Congress called on to create national biosurveillance capability

The U.S. Government Accountability Office has reported to Congress that the effort to create a national biosurveillance capability needs a coordinated strategy and designated leadership.

A June 2010 report by the Accountability Office states that federal agencies with biosurrveillance responsibilities - the Departments of Homeland Security, Health and Human Services and Agriculture - have all begun the process of developing their individual capacities. The departments have developed personnel, training, equipment and systems that could, if harnessed appropriately, support the detection and awareness of emerging biological threats, particularly a terrorist attack using biological weapons.

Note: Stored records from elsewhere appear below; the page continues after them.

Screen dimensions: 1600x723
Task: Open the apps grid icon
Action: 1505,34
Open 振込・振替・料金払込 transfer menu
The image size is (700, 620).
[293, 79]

“While national biodefense strategies have been developed to address biological threats such as pandemic influenza, there is neither a comprehensive national strategy nor a focal point with the authority and resources to guide the effort to develop a national biosurveillance capability,” the GAO report states.

The current framework, the report says, does not help to identify and prioritize investments in the area.

The GAO concludes that national leadership and a national strategy are critical because, under the current system, resources are distributed across several federal agencies, making cooperation more difficult and untimely.

A single source for leadership would mean a single organization that has sufficient time, responsibility, control and resources to identify the scope of threats, define costs and investment needs and integrate the work of the various agencies that are currently responsible for developing national biosurveillance. To that end, the GAO recommends the establishment of an interagency council or a biosurveillance director.